RECORDS PROVIDED Block Start
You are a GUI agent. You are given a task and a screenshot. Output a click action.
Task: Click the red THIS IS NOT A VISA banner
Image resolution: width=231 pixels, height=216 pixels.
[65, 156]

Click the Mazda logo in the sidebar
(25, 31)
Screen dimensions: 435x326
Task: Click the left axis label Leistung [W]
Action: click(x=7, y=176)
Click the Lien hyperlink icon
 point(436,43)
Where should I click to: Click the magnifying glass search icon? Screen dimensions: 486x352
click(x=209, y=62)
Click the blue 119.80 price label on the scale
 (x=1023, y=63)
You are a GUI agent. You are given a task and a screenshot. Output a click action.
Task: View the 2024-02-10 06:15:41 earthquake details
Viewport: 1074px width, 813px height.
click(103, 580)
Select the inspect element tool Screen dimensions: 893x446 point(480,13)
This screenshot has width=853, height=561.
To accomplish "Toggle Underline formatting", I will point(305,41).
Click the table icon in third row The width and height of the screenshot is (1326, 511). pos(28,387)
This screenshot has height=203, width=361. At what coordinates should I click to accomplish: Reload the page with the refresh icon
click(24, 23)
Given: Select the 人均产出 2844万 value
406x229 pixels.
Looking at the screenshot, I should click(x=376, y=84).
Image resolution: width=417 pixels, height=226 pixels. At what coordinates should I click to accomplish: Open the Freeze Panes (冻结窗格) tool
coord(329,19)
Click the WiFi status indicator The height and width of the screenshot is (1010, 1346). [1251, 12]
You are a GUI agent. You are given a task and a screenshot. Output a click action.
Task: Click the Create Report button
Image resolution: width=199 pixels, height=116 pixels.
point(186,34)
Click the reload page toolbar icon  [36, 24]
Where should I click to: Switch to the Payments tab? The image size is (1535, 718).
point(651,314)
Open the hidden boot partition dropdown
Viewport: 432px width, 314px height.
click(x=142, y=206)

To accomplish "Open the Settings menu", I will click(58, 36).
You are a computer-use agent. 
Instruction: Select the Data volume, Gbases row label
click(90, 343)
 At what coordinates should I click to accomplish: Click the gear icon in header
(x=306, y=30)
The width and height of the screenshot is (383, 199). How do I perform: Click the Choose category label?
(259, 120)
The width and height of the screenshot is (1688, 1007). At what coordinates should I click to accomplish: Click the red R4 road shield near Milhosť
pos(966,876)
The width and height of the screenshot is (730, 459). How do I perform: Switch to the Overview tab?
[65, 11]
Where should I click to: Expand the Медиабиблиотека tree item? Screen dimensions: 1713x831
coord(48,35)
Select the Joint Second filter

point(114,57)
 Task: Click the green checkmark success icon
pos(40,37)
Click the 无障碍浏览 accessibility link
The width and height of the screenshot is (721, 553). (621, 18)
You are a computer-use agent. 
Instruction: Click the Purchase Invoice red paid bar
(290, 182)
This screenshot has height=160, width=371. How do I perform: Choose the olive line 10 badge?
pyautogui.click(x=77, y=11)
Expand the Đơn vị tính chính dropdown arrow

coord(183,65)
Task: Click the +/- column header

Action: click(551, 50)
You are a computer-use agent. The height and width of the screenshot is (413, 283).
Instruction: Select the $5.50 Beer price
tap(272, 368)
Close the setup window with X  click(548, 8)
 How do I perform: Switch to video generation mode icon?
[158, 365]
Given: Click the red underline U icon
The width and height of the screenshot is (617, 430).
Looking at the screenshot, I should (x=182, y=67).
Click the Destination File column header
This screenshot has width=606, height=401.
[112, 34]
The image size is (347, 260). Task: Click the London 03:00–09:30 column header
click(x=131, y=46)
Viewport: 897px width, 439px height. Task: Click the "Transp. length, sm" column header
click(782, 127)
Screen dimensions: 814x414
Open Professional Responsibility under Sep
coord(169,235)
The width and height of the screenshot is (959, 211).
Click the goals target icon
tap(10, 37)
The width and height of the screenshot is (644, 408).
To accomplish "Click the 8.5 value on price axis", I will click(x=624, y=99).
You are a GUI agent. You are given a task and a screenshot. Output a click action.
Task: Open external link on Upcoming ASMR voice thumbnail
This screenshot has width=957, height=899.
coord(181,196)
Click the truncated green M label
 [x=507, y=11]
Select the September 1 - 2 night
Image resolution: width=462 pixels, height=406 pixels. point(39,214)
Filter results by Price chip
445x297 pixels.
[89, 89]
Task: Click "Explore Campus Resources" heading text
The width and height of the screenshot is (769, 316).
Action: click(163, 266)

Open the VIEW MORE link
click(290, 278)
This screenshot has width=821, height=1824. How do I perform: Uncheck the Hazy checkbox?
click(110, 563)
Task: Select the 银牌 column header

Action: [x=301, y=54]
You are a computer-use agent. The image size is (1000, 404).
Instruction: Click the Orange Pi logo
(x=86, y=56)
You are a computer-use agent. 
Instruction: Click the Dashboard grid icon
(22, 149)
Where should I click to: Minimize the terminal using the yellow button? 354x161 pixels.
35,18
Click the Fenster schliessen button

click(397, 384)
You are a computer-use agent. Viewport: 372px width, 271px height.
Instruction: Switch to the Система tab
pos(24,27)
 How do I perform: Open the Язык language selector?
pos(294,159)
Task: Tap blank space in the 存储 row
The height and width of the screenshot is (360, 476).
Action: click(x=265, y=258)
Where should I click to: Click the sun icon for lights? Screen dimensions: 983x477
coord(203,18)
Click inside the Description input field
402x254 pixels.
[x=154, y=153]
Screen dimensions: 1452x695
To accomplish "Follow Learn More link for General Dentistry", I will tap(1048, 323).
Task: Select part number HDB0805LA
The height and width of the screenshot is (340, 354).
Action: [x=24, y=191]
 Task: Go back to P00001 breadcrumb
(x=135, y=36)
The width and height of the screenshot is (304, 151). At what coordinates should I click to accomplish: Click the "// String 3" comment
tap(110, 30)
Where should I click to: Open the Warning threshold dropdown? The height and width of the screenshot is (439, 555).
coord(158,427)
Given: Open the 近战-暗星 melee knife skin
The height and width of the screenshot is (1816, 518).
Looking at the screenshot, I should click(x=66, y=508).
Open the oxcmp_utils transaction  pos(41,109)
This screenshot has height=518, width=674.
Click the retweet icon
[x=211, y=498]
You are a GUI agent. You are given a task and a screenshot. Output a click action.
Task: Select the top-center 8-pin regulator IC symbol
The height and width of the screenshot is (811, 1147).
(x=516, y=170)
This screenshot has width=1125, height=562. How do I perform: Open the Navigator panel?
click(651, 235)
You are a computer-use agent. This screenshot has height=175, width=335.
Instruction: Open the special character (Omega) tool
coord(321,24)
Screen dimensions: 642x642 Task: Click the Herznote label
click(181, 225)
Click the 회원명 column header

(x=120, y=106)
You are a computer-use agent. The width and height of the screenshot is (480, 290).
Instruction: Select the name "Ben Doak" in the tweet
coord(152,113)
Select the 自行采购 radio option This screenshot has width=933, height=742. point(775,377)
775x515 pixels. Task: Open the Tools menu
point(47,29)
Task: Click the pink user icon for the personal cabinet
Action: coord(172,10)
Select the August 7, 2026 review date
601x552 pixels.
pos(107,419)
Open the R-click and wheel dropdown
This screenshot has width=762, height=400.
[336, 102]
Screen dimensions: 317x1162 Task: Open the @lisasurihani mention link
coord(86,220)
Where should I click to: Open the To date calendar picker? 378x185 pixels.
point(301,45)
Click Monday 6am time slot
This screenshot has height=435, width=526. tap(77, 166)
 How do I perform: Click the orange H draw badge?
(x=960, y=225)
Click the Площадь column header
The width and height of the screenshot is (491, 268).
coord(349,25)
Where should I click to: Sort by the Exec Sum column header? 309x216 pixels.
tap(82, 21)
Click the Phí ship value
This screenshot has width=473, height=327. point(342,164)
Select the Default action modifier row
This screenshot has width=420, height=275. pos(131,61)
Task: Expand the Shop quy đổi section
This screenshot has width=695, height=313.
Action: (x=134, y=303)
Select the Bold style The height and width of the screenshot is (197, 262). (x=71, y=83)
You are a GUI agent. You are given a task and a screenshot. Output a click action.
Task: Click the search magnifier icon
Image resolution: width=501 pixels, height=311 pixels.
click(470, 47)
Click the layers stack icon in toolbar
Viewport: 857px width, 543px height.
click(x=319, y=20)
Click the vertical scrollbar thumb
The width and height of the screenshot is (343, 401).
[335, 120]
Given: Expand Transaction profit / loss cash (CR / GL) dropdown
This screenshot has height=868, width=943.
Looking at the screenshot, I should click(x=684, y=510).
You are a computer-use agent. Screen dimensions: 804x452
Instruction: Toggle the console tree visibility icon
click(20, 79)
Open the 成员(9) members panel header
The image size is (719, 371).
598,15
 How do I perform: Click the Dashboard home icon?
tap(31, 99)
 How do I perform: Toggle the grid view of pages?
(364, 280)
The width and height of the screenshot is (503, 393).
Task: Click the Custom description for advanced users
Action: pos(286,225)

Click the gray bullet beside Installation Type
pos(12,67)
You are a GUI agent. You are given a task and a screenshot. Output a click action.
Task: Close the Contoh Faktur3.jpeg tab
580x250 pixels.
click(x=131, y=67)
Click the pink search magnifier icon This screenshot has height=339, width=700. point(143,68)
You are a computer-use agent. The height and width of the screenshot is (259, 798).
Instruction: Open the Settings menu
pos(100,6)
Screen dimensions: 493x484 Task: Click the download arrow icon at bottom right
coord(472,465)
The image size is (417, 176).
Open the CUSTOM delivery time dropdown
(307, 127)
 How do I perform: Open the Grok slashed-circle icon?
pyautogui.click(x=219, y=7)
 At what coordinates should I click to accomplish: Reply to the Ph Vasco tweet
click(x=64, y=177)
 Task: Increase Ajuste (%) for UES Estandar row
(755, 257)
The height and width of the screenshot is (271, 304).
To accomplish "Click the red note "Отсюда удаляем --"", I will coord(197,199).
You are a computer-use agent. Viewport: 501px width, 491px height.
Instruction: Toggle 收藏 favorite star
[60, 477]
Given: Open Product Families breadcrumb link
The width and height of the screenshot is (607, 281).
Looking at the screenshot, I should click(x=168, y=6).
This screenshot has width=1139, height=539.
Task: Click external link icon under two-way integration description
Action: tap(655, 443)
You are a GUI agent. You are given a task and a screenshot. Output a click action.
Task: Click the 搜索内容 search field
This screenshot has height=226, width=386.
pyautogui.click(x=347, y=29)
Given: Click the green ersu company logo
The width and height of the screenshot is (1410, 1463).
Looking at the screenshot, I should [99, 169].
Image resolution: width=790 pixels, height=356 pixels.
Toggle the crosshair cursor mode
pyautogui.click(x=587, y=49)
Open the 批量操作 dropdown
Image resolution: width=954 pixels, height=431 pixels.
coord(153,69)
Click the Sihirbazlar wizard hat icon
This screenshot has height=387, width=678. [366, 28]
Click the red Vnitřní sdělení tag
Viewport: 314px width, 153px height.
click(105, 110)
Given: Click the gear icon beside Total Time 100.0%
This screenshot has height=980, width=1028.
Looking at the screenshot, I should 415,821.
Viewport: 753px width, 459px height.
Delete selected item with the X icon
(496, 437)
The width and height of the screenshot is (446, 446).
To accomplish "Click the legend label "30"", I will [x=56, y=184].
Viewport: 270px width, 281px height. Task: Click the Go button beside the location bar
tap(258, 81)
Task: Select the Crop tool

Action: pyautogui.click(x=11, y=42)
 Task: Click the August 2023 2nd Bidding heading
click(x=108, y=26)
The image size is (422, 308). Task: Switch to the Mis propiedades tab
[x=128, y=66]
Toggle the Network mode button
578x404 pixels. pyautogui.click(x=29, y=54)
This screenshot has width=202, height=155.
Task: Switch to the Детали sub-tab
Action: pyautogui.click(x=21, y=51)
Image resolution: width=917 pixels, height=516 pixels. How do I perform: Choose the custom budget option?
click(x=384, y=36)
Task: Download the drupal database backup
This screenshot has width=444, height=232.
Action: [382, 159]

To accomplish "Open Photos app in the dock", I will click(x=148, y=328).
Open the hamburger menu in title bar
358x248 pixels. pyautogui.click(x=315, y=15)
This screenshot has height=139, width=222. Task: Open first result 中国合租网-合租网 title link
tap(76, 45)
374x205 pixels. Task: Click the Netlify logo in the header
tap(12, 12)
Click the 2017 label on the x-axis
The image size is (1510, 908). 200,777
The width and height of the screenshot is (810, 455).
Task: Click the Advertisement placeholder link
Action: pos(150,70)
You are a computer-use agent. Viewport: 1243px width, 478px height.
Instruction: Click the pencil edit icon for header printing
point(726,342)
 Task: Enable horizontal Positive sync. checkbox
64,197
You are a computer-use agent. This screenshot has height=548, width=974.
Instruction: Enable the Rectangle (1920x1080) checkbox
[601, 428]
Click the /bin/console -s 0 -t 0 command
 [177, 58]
RECORDS PROVIDED Block End
WORK INSTRUCTION ->
Look through the entries above and list every line containing "will".

EXERCISE SOLUTION ->
To accomplish "Toggle Underline formatting", I will point(305,41).
To accomplish "Open the Settings menu", I will click(58, 36).
To accomplish "Click the 8.5 value on price axis", I will click(x=624, y=99).
To accomplish "Follow Learn More link for General Dentistry", I will tap(1048, 323).
To accomplish "Click the red note "Отсюда удаляем --"", I will coord(197,199).
To accomplish "Click the legend label "30"", I will [x=56, y=184].
To accomplish "Open Photos app in the dock", I will click(x=148, y=328).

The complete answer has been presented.